Türkiye'nin önünü açmak üzere iktidarın benimsediği 'demokratik açılım' türü süreçleri bizden önce yaşamış ülkelerde 'sorumluluğunu müdrik muhatap' konusu önemliydi. İngiltere'de geçmişinde IRA ile flört etmişlik de bulunan Sinn Fein liderliği, uzun süren müzakereler boyunca birkaç kez ipleri koparma noktasına gelen Tony Blair hükümetini yüreklendiren taraf oldu. IRA içindeki çelik çekirdeği yumuşatarak savaşı 'barışa' çevirmeyi Gery Adams'ın başında bulunduğu Sinn Fein sağladı.

Süreci yakından izleyen bir yabancının dediği gibi, maalesef bir Gery Adams çıkmadı bizde...

O konuma en fazla yakışan politikacı DTP'li Ahmet Türk de 'güvenilir partner' konumunu ilk parti PKK'lının dağdan indiği gün kaybetmiş oldu.

DTP'liler o gün yaşananların 'kontrol dışı' gelişmeler olduğunu iddia etseler de, hükümet adına süreci yönlendiren İçişleri Bakanı Prof. Beşir Atalay'ın görüşünün farklı olduğu anlaşılıyor. Hükümet çevrelerine göre, DTP verdiği sözlere uymadı, gösterileri kabul edilebilir sınırlar dışına taşırma sorumluluğu da DTP liderlerinde...

Önemli olan soru şu: Bundan sonra ne olacak?

Galiba bu soruya esas cevap vermesi gerekenler hükümetin başlattığı açılımın muhatapları... Demokratik açılımın devam etmesini istiyorlarsa dağdan inmeler yeniden başlayabilir. İlk partide gelenlere gösterilen iyi niyetli yaklaşımdan bundan sonra gelenler de aynen yararlanacaklardır. Süreç bunu gerektiriyor çünkü.

Hükümet de kendi üzerine düşen görevleri, önümüzdeki günlerde konuyu Meclis gündemine taşıyarak yerine getirecektir. İsmi üstünde 'demokratik' bir açılım, demokratik hak ve özgürlüklerin herkes için en geniş biçimiyle kullanılmasıyla gerçekleşebilir.
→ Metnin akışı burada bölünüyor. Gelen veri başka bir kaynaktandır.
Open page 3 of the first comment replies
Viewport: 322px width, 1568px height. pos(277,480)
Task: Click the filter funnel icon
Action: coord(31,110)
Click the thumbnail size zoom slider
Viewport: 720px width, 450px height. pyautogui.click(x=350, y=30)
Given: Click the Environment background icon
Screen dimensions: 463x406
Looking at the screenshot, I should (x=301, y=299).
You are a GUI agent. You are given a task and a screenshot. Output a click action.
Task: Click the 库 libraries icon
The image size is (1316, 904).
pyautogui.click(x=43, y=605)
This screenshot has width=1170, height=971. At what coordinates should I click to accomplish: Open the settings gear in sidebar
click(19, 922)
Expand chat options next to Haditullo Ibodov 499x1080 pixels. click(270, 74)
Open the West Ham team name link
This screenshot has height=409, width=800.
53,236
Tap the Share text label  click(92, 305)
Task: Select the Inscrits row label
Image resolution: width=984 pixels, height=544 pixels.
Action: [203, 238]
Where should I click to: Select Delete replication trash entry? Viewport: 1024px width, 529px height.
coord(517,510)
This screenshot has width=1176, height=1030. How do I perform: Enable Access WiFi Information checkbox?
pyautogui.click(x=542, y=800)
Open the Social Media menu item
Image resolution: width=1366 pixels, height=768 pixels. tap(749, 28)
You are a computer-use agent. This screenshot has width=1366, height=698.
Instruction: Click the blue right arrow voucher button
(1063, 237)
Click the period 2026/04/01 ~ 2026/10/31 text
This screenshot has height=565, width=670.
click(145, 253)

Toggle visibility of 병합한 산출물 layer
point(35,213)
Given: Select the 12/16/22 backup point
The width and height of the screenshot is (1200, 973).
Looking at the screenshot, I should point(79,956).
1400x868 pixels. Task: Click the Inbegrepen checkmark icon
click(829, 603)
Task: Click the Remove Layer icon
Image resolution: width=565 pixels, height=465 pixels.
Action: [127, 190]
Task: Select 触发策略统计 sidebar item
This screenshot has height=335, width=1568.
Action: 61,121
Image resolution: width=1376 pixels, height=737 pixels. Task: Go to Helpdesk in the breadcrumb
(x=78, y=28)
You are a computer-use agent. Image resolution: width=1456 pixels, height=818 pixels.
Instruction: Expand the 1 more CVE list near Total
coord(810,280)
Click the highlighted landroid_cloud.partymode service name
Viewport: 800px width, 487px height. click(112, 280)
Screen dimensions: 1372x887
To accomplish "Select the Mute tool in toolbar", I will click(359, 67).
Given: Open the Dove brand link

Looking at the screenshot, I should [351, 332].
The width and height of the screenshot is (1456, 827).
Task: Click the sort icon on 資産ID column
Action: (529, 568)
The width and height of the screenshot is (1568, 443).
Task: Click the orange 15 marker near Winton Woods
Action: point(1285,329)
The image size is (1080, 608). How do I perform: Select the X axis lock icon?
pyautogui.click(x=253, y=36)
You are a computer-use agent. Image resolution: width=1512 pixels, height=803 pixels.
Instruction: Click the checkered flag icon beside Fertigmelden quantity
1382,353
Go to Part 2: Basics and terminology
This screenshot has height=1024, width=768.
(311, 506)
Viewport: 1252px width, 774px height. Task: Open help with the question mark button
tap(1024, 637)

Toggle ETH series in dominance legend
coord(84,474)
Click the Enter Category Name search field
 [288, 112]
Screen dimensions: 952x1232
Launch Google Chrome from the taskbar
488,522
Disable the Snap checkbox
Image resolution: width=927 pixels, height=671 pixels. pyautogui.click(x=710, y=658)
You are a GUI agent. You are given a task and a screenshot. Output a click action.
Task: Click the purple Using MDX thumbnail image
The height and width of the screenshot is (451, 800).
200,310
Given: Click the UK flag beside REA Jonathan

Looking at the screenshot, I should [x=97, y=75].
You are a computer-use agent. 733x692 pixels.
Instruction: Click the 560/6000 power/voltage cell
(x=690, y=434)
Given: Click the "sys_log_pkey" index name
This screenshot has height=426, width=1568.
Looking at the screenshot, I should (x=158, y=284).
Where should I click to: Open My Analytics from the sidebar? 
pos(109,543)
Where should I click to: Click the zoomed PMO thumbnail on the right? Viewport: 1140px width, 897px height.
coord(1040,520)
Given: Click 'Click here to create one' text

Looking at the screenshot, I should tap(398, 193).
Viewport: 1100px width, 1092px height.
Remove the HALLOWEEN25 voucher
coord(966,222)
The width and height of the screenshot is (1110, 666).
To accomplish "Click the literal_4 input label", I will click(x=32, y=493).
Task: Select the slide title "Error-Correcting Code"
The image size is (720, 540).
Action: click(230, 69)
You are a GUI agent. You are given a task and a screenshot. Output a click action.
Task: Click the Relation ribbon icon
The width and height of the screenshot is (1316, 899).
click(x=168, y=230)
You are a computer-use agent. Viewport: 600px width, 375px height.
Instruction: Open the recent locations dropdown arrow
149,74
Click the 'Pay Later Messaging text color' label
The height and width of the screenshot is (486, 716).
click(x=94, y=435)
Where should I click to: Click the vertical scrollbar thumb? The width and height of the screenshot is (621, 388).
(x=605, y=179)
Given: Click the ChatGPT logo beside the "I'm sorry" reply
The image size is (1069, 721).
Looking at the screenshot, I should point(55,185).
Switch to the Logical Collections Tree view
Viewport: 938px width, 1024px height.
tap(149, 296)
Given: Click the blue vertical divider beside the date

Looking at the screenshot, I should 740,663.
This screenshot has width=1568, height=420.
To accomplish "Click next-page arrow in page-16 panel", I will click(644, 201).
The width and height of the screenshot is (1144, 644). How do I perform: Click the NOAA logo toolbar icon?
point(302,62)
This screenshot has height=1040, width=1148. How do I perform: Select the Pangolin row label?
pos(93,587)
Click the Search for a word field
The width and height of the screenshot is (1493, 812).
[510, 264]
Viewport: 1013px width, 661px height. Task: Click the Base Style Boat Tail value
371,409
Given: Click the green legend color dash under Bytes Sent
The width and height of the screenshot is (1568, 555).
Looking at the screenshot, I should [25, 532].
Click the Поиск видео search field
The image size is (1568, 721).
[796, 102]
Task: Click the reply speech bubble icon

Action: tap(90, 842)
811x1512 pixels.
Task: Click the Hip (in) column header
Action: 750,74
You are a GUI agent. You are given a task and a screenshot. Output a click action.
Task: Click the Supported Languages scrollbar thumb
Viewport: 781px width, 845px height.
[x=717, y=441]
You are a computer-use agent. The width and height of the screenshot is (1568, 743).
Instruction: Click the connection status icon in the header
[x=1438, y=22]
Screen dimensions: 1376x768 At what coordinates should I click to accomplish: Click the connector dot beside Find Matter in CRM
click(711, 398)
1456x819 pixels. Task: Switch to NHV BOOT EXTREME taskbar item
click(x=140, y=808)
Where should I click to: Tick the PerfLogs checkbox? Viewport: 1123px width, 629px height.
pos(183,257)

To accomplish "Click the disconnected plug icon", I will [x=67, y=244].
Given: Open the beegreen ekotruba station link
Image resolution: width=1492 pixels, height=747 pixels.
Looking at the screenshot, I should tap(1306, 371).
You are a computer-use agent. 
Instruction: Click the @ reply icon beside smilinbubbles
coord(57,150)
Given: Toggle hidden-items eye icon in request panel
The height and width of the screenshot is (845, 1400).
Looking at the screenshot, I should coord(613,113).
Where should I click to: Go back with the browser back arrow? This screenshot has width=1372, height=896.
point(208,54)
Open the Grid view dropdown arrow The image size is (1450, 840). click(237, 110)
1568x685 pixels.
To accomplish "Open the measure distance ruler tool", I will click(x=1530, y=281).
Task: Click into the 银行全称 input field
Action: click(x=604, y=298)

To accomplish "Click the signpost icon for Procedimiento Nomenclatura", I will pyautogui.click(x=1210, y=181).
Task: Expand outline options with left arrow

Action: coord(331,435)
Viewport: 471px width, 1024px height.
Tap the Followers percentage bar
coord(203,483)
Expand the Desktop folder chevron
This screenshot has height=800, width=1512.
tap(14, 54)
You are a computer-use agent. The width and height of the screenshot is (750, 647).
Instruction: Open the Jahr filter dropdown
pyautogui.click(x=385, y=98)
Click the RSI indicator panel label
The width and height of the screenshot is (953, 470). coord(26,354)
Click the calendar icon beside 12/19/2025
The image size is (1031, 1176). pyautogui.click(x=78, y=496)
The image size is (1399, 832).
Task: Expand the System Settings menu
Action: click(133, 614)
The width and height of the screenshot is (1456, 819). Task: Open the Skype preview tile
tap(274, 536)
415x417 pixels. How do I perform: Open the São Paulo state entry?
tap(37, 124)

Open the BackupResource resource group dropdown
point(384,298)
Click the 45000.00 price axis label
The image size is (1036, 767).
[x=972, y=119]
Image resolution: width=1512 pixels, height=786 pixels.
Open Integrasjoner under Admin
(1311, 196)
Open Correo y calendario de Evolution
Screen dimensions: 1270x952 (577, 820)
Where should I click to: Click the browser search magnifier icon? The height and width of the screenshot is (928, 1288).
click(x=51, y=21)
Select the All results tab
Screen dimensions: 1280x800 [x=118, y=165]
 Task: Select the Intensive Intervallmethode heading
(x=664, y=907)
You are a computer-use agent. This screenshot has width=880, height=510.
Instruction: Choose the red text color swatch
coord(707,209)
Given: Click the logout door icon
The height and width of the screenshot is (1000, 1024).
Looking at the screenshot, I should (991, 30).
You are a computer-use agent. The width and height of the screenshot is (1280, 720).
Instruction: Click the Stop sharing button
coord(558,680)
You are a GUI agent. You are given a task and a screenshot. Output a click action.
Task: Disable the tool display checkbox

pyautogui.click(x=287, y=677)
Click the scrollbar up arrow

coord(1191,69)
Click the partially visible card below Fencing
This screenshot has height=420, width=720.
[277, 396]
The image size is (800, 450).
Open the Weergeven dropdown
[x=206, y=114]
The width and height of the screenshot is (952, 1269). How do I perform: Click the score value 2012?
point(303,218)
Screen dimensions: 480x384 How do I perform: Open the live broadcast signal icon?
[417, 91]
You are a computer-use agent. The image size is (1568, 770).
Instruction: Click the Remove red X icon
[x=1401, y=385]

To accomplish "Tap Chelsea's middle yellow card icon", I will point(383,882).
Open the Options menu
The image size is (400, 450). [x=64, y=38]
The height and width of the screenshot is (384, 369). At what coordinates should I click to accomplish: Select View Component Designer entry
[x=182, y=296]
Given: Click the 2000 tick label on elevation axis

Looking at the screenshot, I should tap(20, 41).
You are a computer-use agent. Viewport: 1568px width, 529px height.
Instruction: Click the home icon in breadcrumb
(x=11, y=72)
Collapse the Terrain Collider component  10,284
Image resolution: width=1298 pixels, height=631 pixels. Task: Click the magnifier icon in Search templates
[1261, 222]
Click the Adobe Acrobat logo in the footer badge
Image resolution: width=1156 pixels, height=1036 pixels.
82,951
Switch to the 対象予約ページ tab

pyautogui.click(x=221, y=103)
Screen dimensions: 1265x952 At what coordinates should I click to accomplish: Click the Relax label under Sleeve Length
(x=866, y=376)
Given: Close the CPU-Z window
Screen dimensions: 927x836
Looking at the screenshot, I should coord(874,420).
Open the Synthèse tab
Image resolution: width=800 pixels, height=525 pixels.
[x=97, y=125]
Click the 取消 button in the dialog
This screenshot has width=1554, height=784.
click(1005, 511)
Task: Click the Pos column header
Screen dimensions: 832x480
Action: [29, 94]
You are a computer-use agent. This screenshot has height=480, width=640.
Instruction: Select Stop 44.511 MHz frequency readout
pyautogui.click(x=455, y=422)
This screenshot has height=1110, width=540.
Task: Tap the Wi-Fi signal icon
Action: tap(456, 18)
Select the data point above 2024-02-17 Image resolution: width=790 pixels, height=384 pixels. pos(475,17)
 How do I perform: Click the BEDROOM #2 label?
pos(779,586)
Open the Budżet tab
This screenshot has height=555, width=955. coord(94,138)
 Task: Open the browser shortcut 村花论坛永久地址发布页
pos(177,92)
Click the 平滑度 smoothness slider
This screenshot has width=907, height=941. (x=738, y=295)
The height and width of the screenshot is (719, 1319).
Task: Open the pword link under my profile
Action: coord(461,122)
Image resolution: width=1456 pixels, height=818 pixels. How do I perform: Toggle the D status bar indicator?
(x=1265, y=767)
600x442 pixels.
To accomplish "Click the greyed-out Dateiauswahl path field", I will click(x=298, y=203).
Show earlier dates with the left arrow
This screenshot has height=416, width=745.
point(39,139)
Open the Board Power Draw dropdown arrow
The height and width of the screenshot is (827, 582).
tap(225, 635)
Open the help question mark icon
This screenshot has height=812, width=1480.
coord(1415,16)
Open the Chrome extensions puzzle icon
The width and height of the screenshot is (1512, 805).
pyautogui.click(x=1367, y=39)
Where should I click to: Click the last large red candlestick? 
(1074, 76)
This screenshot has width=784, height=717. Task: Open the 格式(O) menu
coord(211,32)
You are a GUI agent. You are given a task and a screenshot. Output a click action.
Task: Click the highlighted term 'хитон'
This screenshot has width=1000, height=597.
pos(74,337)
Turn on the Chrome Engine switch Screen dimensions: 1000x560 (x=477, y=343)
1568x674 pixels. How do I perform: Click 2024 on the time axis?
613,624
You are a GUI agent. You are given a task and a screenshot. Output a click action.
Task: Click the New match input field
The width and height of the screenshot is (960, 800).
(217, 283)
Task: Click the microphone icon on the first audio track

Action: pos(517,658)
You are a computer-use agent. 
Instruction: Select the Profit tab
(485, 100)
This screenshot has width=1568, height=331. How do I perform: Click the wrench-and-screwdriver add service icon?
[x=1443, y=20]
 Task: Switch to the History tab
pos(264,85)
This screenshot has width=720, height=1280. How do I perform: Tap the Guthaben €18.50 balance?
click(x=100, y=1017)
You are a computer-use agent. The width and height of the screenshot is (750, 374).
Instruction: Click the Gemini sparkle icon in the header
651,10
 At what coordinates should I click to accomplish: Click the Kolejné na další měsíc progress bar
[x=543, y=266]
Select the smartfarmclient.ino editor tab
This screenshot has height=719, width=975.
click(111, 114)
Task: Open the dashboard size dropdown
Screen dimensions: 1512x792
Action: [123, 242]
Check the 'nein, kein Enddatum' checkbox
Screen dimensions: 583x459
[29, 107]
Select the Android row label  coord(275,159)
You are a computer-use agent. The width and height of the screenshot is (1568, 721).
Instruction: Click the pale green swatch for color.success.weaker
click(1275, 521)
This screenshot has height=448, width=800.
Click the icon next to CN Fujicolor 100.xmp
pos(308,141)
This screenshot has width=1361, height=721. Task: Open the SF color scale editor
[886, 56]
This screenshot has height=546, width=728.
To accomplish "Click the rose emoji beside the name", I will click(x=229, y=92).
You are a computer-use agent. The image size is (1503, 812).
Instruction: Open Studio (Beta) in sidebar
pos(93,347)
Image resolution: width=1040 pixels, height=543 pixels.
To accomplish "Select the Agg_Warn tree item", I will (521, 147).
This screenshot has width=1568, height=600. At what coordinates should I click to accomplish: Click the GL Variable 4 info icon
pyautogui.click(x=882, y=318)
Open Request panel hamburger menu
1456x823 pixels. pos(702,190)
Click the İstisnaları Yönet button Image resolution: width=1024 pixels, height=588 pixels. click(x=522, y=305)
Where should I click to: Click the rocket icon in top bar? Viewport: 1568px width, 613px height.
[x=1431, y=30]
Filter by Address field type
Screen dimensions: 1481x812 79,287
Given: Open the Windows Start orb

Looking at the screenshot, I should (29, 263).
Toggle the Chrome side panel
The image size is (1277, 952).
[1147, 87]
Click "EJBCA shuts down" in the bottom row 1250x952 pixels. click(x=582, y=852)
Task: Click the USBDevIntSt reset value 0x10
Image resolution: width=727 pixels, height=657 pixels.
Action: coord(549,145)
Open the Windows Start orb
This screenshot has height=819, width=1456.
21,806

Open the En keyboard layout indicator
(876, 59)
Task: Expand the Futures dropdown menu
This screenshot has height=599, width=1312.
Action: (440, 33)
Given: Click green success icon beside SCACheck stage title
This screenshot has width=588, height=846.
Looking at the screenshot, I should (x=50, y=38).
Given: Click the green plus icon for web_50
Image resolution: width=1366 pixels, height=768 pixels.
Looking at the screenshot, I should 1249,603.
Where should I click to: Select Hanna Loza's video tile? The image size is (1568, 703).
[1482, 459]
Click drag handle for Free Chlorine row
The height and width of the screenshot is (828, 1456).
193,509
Bunu sağlamanın yeri de TBMM'dir.

En başta kararlaştırıldığı üzere, haklarında mahkeme kararı bulunmayan PKK'lıların dağdan inerek topluma kazandırılması sonrası oluşacak yeni hava, 'sorun' olarak görülen alanlarda yapılacak yasal (ve daha sonra anayasal) düzenlemelerle pekiştirilecektir.

Sürecin bu aşamada akamete uğramasının çıkaracağı faturanın ağırlığı süreci bozma sorumluluğunu taşıyanları zora sokacaktır. Gösterilen iyiniyetin suistimal edildiğinin anlaşılmasıyla alınacak her tür tedbiri, dünya kamuoyu, kabul etmeye hazırdır. Türkiye ile yakınlaşmanın yararlarını görmeye başlayan Irak'ın kuzeyindeki yapının da dirsek çevirmesiyle dağ kadrosunun işi daha da zorlaşacaktır.